Start of Given records
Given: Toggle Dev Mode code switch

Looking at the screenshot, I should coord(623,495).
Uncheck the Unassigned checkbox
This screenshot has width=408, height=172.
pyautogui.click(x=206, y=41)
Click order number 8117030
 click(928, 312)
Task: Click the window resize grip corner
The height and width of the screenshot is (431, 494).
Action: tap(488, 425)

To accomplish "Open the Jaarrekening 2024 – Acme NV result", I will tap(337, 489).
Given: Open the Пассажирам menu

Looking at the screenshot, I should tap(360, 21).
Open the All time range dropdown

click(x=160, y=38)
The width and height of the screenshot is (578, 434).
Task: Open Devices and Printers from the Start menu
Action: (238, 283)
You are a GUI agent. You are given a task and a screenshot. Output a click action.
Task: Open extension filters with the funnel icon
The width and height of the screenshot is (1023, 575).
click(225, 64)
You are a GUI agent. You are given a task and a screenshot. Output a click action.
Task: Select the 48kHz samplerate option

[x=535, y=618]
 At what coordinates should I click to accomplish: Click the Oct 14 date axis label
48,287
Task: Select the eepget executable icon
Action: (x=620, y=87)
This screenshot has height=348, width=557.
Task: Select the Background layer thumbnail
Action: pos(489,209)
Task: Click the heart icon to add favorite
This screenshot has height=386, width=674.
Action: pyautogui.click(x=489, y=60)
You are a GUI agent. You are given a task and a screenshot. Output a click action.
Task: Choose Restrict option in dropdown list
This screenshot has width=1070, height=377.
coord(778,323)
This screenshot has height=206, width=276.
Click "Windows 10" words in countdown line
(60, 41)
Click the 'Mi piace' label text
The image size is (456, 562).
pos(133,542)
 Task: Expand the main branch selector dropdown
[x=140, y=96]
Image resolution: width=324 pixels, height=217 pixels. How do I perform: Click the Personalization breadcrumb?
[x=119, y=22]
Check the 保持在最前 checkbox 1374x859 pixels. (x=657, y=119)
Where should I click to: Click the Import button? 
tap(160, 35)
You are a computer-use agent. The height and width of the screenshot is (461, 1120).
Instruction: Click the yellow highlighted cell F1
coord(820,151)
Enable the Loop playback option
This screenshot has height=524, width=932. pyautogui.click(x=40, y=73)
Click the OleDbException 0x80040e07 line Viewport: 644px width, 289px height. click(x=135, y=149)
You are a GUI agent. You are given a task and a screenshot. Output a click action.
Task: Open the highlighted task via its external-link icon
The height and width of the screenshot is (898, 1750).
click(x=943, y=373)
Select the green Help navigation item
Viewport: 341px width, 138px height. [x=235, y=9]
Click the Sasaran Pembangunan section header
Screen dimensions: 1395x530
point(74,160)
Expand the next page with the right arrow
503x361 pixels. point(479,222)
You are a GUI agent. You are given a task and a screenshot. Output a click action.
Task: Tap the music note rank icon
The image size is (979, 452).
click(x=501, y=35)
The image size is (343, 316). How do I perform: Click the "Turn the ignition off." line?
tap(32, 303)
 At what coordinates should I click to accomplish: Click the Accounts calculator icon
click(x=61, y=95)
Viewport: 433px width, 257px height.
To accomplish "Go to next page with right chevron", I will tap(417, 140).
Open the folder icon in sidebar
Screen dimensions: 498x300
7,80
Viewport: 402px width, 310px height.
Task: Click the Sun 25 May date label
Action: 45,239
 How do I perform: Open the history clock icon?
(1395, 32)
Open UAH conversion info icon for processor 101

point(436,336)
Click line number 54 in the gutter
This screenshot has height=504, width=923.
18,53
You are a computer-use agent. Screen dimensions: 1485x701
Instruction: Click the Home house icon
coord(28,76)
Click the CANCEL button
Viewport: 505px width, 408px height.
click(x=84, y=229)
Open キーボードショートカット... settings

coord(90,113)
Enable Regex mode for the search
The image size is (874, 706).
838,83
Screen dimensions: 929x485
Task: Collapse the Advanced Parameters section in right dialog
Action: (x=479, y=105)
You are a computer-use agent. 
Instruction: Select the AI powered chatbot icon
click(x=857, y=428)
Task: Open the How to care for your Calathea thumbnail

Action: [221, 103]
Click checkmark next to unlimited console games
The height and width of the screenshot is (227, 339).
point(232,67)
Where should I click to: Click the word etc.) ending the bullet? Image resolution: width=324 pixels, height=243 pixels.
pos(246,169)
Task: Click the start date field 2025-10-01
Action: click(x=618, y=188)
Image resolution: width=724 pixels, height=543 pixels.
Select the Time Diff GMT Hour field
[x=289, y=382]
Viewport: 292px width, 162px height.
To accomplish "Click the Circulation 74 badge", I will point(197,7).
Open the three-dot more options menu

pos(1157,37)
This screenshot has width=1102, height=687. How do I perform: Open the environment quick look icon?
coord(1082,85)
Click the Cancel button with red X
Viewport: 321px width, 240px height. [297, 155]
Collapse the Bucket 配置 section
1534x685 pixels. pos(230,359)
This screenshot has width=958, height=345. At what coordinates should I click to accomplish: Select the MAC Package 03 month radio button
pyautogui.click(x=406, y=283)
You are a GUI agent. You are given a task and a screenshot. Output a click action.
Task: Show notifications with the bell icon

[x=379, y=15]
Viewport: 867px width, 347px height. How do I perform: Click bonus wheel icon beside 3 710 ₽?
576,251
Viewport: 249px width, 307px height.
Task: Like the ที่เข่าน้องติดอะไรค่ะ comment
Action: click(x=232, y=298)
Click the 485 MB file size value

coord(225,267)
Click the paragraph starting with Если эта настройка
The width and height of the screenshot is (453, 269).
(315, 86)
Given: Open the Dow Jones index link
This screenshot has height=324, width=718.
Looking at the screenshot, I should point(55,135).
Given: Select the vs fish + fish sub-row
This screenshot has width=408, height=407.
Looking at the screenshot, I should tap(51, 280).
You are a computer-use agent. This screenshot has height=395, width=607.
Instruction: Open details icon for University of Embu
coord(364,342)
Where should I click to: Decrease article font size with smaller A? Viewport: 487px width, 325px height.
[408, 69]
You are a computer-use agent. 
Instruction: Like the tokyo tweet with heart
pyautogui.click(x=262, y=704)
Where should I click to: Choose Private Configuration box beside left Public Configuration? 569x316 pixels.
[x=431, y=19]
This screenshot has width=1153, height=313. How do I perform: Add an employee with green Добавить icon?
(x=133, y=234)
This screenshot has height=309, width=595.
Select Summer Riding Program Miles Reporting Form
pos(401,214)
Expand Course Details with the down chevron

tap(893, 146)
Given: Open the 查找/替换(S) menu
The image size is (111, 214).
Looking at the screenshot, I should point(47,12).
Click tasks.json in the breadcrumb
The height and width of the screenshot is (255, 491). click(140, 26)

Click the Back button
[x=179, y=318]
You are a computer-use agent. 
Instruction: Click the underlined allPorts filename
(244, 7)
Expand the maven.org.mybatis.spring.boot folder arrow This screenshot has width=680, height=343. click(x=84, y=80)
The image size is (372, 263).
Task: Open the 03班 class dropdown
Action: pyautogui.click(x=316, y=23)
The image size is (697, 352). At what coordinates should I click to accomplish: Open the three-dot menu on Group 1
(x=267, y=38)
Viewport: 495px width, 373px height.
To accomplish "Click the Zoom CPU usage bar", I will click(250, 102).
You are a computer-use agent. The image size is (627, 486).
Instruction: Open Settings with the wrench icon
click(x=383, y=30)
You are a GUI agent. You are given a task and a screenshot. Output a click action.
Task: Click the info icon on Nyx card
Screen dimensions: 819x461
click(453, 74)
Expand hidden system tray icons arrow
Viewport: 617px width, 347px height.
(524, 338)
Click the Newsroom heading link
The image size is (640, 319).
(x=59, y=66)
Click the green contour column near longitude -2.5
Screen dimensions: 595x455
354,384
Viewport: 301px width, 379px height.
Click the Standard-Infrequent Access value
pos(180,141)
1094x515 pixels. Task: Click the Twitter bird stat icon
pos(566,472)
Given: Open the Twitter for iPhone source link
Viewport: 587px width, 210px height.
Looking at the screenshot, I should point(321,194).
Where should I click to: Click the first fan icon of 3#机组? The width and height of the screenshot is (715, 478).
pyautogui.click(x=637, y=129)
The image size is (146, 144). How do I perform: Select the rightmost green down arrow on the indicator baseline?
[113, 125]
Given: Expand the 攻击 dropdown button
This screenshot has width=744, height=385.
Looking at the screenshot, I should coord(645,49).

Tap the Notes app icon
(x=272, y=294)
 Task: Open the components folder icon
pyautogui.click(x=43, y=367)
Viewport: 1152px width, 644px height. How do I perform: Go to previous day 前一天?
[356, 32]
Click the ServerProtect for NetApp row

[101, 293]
End of Given records
* Exercise: Locate the word "checkbox" in the data above. Copy every line carrying it.

* Problem solution:
Uncheck the Unassigned checkbox
Check the 保持在最前 checkbox 1374x859 pixels. (x=657, y=119)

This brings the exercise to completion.